28 July 2015

The New York Times: “Decoding the Enigma of Satoshi Nakamoto and the Birth of Bitcoin”

Many concepts central to Bitcoin were developed in an online community known as the Cypherpunks, a loosely organized group of digital privacy activists. As part of their mission, they set out to create digital money that would be as anonymous as physical cash. Mr. Szabo was a member, and in 1993, he wrote a message to fellow Cypherpunks describing the diverse motivations of attendees at a group meeting that had just taken place. Some people, he wrote, are libertarians who want government out of our lives, others are liberals fighting the N.S.A., others find it great fun to ding people in power with cool hacks.

Nathaniel Popper

I admit I haven’t paid much attention to Bitcoin, I don’t understand how it works and why it should exist and this article hasn’t helped clarify these questions. The paragraph above caught my attention though: so the main ‘advantage’ is as anonymous as physical cash. The thing is, physical cash comes with a lot of downsides as well. It can be stolen much easier, because there is no verification that a certain person owns a certain amount of cash. It’s also an easy way to avoid taxes, since no central authority can control how much cash you receive or pay. This makes cash the preferred currency for the underground economy: prostitution, drug dealers, trading in illegal weapons and the list goes on. Bitcoin may sound good in an utopian anarchy, but in our real world I think it will do more harm than good.
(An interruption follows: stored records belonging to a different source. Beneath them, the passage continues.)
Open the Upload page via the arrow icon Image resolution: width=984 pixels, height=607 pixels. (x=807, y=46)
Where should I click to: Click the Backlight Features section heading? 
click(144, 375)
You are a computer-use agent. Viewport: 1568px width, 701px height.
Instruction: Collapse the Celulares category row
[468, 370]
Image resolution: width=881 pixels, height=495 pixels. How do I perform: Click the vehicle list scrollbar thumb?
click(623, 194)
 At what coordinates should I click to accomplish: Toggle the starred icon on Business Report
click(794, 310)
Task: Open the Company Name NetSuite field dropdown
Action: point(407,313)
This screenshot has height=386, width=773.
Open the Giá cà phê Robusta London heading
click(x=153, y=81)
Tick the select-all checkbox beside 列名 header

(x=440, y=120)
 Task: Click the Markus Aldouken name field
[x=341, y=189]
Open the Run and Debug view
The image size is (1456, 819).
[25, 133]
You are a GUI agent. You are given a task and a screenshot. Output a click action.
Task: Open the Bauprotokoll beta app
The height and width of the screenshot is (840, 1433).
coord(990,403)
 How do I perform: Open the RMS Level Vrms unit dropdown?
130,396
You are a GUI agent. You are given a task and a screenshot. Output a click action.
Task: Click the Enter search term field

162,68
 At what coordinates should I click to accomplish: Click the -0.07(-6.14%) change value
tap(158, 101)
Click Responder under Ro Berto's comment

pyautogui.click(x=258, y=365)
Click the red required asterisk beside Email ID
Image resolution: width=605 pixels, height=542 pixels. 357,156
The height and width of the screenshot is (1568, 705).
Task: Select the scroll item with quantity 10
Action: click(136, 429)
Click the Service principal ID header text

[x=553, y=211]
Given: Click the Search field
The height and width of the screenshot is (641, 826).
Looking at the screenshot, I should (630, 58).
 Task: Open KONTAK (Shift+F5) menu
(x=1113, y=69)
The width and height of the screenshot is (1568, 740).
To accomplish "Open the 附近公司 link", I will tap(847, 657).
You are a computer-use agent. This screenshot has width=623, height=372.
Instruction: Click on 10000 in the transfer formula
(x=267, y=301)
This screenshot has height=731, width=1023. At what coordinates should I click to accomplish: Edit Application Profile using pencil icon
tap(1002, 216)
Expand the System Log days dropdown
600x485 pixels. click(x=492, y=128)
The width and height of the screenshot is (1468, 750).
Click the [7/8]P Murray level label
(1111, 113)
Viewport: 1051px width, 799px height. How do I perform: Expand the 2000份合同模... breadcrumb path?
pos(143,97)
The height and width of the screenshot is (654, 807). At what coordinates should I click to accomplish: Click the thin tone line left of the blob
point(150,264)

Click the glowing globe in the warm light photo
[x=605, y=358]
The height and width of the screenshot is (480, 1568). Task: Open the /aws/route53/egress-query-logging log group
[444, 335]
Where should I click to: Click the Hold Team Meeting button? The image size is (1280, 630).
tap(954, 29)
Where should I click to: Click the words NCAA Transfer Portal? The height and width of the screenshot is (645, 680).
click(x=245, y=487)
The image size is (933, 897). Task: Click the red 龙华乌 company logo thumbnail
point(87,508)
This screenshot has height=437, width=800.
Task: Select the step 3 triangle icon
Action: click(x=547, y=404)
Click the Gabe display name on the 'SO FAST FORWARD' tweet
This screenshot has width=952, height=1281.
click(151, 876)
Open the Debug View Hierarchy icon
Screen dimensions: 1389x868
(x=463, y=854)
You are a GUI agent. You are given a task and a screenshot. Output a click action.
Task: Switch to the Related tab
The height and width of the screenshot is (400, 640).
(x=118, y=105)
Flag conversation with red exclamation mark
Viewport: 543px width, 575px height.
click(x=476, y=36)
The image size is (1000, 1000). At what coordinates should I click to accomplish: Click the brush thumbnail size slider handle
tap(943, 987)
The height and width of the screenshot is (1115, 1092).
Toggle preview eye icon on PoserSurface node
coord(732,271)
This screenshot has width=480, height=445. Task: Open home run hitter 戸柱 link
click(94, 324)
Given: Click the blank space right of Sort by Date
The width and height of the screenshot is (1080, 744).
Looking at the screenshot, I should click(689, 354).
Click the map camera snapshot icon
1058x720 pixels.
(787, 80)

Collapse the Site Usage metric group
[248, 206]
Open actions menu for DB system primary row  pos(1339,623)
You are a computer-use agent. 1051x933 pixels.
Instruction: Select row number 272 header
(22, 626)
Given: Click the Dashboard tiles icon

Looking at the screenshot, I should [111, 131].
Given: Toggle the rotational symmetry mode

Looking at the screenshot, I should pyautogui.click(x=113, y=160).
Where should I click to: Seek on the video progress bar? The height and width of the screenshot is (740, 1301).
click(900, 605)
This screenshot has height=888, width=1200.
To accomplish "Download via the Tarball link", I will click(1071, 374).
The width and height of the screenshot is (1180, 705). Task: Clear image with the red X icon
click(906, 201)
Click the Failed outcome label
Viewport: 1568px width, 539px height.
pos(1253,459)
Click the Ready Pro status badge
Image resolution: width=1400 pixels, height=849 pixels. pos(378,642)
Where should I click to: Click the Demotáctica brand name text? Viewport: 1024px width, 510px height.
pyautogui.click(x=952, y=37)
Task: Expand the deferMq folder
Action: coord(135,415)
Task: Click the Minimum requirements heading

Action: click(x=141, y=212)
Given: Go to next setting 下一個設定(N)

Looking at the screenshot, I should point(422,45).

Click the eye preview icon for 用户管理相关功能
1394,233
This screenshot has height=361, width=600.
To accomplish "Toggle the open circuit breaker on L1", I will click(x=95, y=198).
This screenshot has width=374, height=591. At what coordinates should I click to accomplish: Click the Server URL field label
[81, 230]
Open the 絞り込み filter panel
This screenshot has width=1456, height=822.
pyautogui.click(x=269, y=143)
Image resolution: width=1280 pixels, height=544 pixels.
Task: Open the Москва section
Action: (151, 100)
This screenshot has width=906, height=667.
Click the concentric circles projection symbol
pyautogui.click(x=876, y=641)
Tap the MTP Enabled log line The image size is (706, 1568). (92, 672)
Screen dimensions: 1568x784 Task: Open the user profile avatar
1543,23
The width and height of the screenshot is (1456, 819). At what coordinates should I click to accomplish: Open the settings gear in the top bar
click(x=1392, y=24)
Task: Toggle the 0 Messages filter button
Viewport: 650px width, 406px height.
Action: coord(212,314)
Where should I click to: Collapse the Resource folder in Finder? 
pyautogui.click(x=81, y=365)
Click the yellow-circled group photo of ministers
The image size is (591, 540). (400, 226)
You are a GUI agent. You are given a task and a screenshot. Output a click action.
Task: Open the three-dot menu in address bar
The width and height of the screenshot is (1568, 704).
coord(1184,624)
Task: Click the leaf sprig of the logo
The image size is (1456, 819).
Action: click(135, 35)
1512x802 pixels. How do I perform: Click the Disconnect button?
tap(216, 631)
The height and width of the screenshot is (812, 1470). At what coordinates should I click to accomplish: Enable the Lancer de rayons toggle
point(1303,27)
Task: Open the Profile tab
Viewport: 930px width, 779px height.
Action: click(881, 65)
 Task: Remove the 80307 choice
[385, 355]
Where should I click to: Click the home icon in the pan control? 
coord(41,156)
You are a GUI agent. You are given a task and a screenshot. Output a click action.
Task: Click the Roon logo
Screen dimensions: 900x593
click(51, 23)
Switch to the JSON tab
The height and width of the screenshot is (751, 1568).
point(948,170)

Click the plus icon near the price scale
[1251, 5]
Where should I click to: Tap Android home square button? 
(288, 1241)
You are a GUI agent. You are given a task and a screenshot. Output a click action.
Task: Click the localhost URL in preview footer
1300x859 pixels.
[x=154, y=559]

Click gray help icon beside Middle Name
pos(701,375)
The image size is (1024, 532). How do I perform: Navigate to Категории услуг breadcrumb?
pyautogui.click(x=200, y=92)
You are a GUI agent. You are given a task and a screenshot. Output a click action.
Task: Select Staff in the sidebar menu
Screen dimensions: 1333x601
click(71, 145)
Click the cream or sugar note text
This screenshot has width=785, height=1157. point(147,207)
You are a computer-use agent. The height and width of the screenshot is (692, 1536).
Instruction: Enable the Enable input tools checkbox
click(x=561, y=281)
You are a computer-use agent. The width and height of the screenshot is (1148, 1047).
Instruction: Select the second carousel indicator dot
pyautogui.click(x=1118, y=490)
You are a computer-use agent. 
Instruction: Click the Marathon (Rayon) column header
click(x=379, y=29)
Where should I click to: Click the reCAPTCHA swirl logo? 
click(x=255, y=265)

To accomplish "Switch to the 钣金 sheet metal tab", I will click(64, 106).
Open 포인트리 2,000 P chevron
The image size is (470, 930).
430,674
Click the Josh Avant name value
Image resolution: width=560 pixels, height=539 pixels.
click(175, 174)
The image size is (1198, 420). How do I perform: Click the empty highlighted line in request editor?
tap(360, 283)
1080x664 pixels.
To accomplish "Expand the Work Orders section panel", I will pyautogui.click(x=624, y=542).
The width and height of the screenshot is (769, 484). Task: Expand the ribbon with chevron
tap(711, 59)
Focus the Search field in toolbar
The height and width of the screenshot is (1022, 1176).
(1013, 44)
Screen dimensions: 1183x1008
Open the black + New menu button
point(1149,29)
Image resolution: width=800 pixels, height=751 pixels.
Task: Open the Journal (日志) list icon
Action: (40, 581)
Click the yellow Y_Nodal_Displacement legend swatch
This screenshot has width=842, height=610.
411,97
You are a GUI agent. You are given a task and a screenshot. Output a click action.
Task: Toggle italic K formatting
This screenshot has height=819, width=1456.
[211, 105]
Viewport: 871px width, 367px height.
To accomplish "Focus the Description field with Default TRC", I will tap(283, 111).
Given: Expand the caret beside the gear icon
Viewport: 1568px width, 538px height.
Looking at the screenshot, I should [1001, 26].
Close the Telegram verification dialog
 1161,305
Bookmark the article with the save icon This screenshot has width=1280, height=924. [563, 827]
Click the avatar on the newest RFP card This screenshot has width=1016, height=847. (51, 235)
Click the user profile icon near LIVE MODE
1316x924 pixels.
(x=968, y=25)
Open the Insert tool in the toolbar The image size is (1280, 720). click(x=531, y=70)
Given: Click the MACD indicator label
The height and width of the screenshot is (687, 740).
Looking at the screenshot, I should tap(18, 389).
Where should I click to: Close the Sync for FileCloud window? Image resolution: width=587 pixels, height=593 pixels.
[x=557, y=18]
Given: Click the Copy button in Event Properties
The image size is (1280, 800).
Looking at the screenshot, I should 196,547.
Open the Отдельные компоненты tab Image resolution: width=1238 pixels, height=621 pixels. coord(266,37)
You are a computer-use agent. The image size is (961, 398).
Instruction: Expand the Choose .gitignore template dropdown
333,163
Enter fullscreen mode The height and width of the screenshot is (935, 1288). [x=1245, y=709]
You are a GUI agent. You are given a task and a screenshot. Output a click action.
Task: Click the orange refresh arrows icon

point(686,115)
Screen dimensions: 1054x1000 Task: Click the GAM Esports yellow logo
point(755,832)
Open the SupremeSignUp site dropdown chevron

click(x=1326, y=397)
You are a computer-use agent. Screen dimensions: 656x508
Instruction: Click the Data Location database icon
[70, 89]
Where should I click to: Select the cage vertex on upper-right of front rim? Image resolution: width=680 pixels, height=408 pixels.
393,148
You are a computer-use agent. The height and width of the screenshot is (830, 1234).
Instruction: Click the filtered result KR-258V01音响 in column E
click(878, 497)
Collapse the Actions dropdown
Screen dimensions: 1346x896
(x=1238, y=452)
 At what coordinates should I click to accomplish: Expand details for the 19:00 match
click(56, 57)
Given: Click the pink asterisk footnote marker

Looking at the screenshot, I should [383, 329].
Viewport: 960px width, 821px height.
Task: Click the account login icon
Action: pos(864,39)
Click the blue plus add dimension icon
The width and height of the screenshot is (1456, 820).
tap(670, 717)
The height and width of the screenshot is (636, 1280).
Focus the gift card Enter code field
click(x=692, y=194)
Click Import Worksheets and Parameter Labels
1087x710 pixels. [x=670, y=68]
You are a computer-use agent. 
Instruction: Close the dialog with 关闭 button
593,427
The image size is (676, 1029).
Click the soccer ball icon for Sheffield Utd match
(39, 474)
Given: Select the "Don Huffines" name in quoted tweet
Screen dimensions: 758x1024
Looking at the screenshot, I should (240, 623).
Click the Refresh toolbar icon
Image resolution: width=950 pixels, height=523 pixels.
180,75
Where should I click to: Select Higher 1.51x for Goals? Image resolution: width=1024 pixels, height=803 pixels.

There are other fundamental issues with using Bitcoin as main currency. In a healthy economy, the money supply needs to be correlated with the level of economic activity, in order to prevent imbalances like hyperinflation. But the process of creating bitcoins is completely decoupled from the transactional use of bitcoins, and there’s no mechanism in place to destroy bitcoins or restrict creation as there is with currencies and national banks. It’s one matter where I agree with Paul Krugman and Charles Stross.